The great dot con: Forrester
- 20 April, 2000 12:49
Just as we saw many jump on the bandwagon as champions of the dotcom phenomenon, often these same people are now the ones putting in the boot after VC and retail investors jerked at the knees earlier this week.
Take George F. Colony, chairman and CEO of IT research company Forrester, for example, who prefers to call some of the dotcoms as dot-cons. He recently completed a series of interviews with dotcom and "traditional" CEOs looking for their long-term views on how the internet would affect their businesses and society as a whole.
And his opinion of the people behind some of the stock market darlings of the last 12 months is not that great. "Many dotcoms are about to be exposed for what they are: vapid, shallow, hollow companies," Colony said in an opinion column on the Forrester website.
"Yes, the traditional CEOs were scared by the internet and were scrambling to catch up. But that wasn't what grabbed me. The biggest revelation was the low quality of the dotcom CEOs when compared with the traditionalists."

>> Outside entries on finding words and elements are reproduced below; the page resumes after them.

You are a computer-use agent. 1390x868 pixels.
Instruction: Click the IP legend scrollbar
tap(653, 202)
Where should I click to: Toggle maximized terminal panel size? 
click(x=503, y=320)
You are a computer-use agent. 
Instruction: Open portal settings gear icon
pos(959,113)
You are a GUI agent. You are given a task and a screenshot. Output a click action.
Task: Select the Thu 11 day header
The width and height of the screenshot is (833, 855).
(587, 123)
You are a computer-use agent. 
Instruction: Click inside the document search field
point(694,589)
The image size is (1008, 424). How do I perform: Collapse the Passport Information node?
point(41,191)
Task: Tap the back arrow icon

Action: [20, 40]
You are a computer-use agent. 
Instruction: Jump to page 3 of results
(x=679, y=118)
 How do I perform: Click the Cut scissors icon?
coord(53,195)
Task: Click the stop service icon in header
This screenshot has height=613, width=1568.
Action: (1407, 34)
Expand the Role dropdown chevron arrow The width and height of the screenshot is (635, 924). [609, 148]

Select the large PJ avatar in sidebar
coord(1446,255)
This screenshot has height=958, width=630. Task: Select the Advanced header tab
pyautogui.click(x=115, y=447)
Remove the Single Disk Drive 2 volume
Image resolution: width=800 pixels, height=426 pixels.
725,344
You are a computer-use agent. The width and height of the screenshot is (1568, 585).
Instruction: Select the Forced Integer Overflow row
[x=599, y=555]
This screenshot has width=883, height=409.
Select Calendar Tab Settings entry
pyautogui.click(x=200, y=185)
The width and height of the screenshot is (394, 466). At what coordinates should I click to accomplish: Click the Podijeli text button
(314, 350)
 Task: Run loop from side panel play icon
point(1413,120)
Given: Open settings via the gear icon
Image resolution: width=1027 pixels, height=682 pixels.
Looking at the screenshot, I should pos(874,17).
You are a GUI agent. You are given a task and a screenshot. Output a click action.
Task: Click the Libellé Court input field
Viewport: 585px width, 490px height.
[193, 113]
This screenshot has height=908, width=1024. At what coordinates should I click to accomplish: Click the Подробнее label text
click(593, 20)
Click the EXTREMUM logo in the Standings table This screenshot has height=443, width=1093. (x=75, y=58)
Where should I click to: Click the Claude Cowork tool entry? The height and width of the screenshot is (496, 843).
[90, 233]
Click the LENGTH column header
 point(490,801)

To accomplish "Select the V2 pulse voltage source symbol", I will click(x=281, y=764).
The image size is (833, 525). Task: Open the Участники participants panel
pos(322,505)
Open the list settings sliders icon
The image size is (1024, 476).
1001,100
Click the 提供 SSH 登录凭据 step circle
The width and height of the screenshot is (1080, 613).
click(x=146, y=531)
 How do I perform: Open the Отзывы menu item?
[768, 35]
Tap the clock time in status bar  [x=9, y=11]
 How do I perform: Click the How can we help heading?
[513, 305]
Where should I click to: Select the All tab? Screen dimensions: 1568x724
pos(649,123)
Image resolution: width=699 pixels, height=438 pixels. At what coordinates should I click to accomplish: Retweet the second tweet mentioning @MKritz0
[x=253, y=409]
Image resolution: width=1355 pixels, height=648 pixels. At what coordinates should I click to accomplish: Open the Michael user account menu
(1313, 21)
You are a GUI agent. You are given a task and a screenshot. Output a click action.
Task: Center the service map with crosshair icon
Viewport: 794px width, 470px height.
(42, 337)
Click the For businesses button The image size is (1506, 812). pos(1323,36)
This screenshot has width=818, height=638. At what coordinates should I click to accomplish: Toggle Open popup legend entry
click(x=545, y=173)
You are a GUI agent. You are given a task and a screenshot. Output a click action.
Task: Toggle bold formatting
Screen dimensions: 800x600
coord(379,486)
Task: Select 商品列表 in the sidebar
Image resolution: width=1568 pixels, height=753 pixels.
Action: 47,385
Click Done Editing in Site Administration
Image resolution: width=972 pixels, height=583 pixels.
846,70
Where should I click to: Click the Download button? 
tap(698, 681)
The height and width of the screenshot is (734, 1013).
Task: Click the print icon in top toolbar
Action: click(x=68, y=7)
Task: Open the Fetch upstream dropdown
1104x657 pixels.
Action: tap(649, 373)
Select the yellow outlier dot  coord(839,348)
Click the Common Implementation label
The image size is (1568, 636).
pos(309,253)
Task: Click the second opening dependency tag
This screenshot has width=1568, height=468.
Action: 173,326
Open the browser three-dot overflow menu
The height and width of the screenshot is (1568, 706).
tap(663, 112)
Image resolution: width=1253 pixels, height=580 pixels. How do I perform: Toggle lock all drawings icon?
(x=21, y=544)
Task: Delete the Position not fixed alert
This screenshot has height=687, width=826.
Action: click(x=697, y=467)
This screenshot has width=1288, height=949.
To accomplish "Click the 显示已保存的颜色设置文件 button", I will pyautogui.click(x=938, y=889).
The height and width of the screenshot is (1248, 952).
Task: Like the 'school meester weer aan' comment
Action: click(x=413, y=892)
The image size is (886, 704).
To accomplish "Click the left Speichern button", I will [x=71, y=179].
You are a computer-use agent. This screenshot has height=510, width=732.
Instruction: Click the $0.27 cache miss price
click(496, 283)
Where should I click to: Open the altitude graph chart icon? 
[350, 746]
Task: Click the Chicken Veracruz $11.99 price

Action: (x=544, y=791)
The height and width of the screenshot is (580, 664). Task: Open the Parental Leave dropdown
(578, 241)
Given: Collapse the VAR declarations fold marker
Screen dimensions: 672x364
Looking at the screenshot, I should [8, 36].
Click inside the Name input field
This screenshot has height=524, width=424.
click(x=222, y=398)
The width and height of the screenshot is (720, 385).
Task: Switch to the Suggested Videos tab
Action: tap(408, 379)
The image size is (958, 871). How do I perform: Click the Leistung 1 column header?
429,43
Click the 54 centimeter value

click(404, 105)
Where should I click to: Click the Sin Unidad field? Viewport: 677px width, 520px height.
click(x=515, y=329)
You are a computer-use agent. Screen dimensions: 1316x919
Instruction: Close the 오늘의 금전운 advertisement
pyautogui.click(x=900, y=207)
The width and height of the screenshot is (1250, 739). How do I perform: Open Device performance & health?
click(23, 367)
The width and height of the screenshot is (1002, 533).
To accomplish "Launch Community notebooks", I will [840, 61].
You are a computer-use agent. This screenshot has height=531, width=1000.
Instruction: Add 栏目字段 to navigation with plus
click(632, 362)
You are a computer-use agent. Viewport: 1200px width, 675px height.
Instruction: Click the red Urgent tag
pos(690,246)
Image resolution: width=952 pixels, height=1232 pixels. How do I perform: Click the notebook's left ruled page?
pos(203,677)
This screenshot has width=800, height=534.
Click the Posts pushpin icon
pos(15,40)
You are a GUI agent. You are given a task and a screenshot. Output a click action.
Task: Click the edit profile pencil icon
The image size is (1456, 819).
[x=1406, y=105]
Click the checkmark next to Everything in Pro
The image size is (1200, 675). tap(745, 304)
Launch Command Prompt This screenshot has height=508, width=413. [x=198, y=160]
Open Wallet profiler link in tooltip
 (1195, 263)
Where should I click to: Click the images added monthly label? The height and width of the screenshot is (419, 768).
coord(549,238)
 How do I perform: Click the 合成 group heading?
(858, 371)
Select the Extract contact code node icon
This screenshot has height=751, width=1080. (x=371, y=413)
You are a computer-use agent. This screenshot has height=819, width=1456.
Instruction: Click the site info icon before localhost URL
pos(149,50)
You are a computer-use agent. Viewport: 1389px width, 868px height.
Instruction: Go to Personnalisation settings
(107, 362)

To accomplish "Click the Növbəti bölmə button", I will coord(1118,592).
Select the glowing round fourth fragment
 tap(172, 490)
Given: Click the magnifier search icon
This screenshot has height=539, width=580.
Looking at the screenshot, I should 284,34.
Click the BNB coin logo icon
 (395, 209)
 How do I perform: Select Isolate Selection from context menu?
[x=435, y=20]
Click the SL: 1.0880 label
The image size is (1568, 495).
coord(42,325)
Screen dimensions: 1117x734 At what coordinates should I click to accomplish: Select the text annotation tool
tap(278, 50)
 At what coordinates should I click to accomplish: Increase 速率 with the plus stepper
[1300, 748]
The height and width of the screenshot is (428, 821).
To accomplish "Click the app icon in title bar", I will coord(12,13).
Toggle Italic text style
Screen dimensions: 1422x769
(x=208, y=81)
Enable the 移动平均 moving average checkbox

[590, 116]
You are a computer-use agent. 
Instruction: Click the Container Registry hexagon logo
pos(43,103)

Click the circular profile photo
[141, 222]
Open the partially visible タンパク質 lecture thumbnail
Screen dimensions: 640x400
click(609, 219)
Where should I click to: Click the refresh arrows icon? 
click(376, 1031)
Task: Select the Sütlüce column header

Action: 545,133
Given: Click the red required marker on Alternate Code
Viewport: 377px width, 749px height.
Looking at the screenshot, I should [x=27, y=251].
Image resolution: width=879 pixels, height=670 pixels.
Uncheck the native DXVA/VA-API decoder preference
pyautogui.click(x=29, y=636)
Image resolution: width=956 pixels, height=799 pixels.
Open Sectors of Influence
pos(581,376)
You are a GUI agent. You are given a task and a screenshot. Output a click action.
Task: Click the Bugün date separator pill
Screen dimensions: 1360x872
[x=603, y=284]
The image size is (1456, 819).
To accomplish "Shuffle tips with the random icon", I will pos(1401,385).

He then went on to question just what it was that was missing. The answer: a lack of "depth, experience and common business sense", which led him to believe that they might only be there for the short term.
"There was a fanatical focus on valuation -- getting public and liquid -- while value -- what the customer eventually gets -- was a back-seat discussion," Colony said. "In many ways, these companies felt hollow, lacking some of the fundamental ingredients of long-term success."
To be fair, Colony did also emphasise that "some fantastic companies would be built that end up dominating the internet economy". He then qualified this by saying it would "take years of blood, sweat and tears, developed wisdom and enlightened business decisions".
So what does it all mean? According to Colony, "an entire generation of business leaders will be corrupted" while those "with dedicated, wise management will obliterate the hollow-coms. Darwinian forces will take a brutal toll on the weak players."